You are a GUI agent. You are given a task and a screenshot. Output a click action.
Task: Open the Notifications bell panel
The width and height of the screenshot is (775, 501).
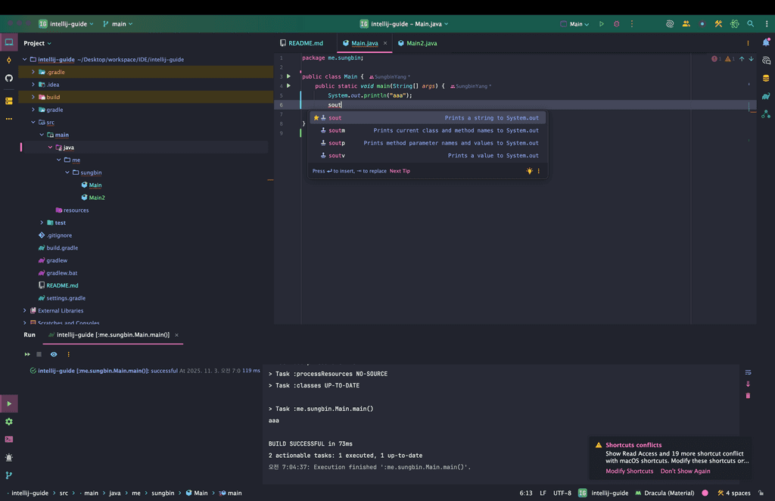click(766, 43)
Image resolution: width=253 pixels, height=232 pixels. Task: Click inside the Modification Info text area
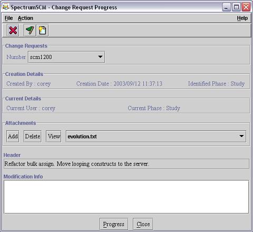[126, 197]
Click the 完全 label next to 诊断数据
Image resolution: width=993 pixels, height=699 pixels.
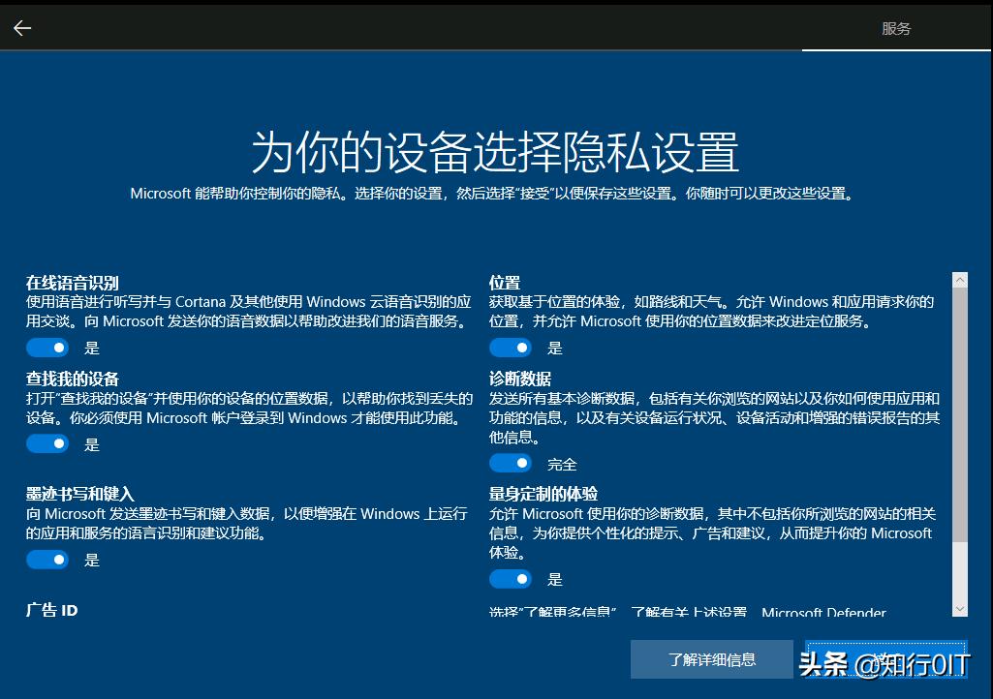[562, 463]

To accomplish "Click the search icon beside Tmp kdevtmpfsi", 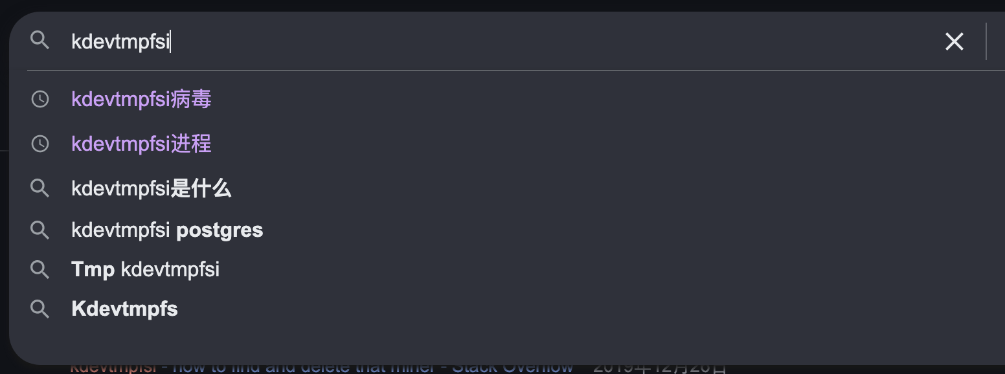I will coord(40,269).
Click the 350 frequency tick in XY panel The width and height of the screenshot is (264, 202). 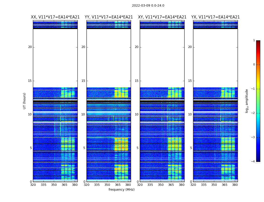point(161,185)
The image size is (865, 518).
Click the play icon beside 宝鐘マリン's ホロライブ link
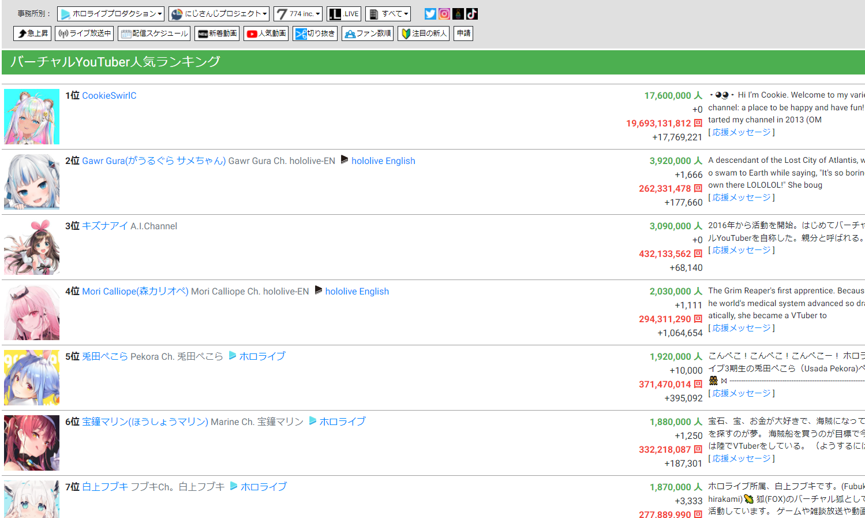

+---+

▶ _Task goal_:
Exact copy, no pictures. Write out the lines in the entries above, starting with the line with "The width and height of the screenshot is (775, 501)." and going on through the line with "Click the 完全 label next to 诊断数据", keeping both.

▶ _Answer to this exercise_:
The width and height of the screenshot is (775, 501).
click(766, 43)
Image resolution: width=253 pixels, height=232 pixels. Task: Click inside the Modification Info text area
[126, 197]
Click the 完全 label next to 诊断数据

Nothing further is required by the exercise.